La casa delle signore buie, questo è il titolo intrigante del nuovo misterioso libro di Roberto Gandus e Pupi Avati, presentato oggi all’interno dello Spazio Autori del Salone del Libro. Entrambi scrittori e produttori di successo, questi due personaggi, accompagnati dal presentatore Steve della Casa, ci hanno condotti alla scoperta di un genere che in Italia non si trova in cima alle classifiche: il gotico. “Cosa ti attrae nel gotico?” “Mi attrae la paura che mi riporta nella mia infanzia.” questa è stata la risposta di Pupi Avati dalla quale già capiamo quale sia lo scopo principale del suo romanzo: terrorizzare il lettore. Infatti, ogni singola parola, persino quelle presenti nel titolo, si prefigge questo scopo.

La storia ci riporta nell’oscura realtà della Sicilia della fine del ‘700, dove la vita di due sorelle si interseca con quella di un ragazzo che, improvvisamente orfano di padre, si trova obbligato a dover gestire l’eredità di famiglia e un matrimonio d’interesse. Oscure pratiche, rituali perversi e inquietanti misteri si legano indissolubilmente in questa “discesa agli inferi”, come viene definita da Gandus, in cui la protagonista saprà trovare nell’orrore la coscienza della forza.

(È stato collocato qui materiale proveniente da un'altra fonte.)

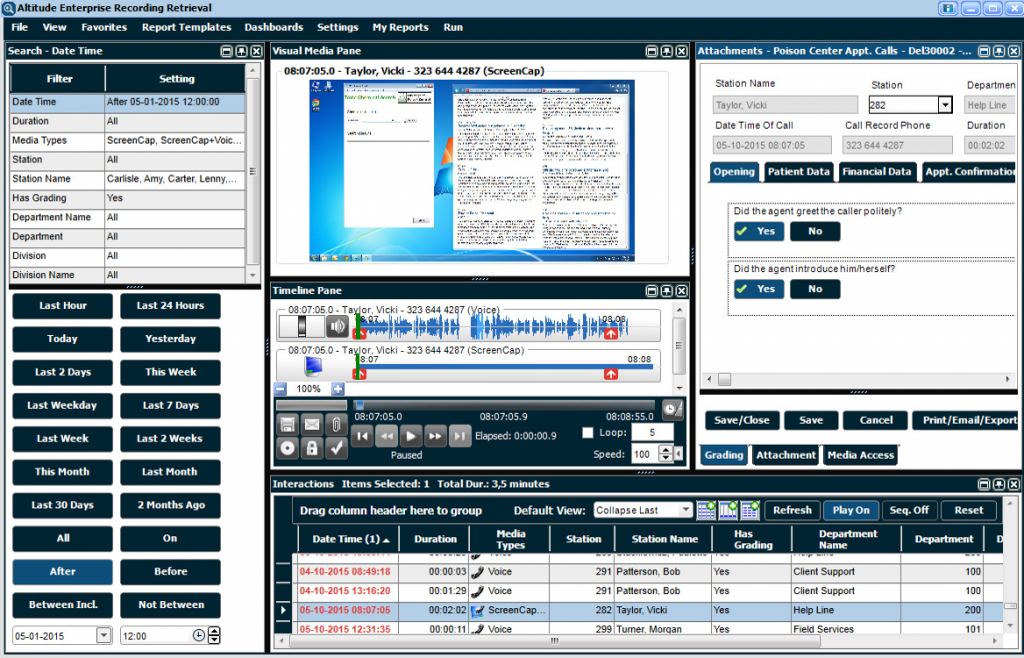This screenshot has width=1024, height=658.
Task: Select the checkmark icon in the Timeline Pane
Action: (x=336, y=449)
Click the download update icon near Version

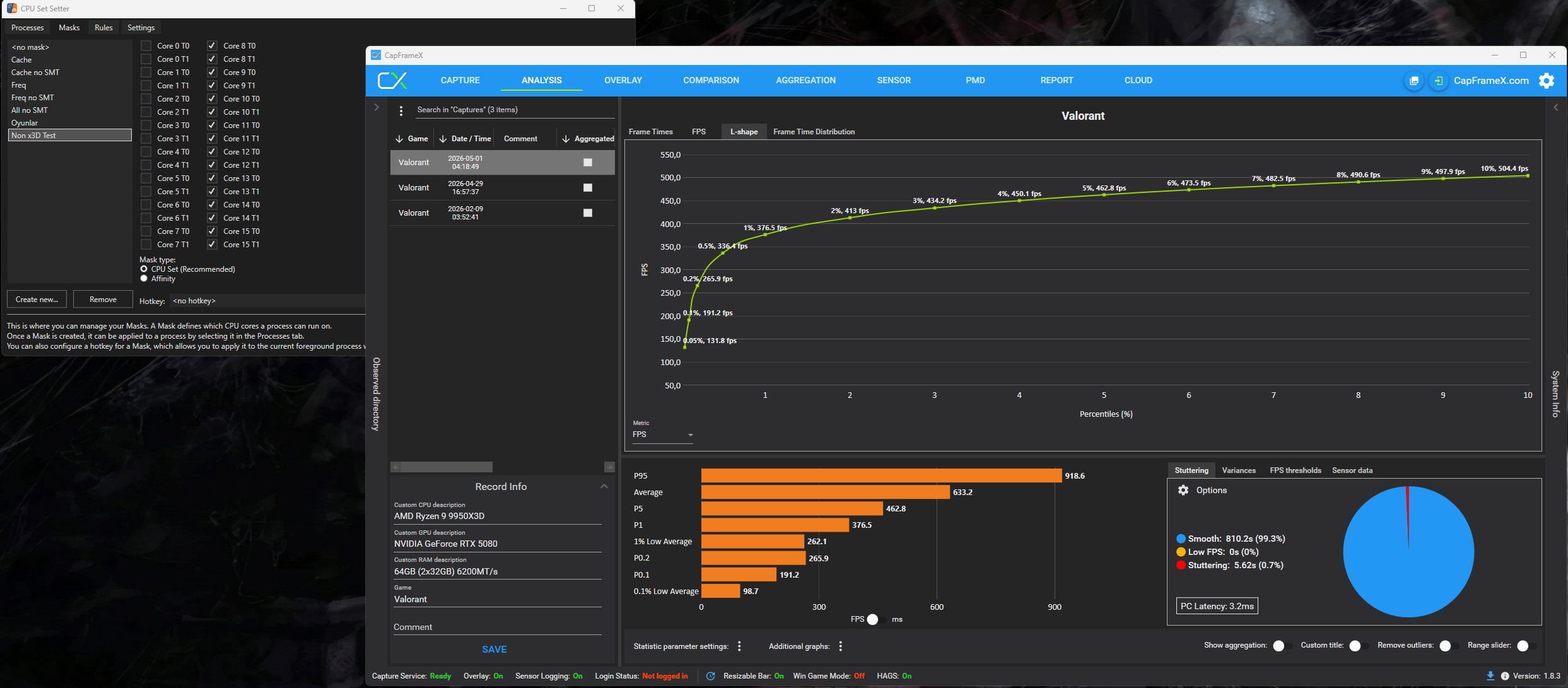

Così, tra un aneddoto spassoso e l’altro, nonostante sembri quasi assurdo parlare con questo tono di un genere che se ne discosta totalmente, i due scrittori spiegano al pubblico quali ostacoli abbiano incontrato nella scrittura a 4 mani. “Per scrivere a quattro mani uno deve fidarsi ciecamente dell’altro”: questa è una delle regole fondamentali secondo Avati, ma bisogna anche essere in sintonia e discutere costruttivamente per scrivere una storia che rispetti la sensibilità di entrambi gli autori. I due raccontano di come si siano trovati in sintonia totale nel corso della scrittura, cosa non comune quando si tratta di scrivere a quattro mani.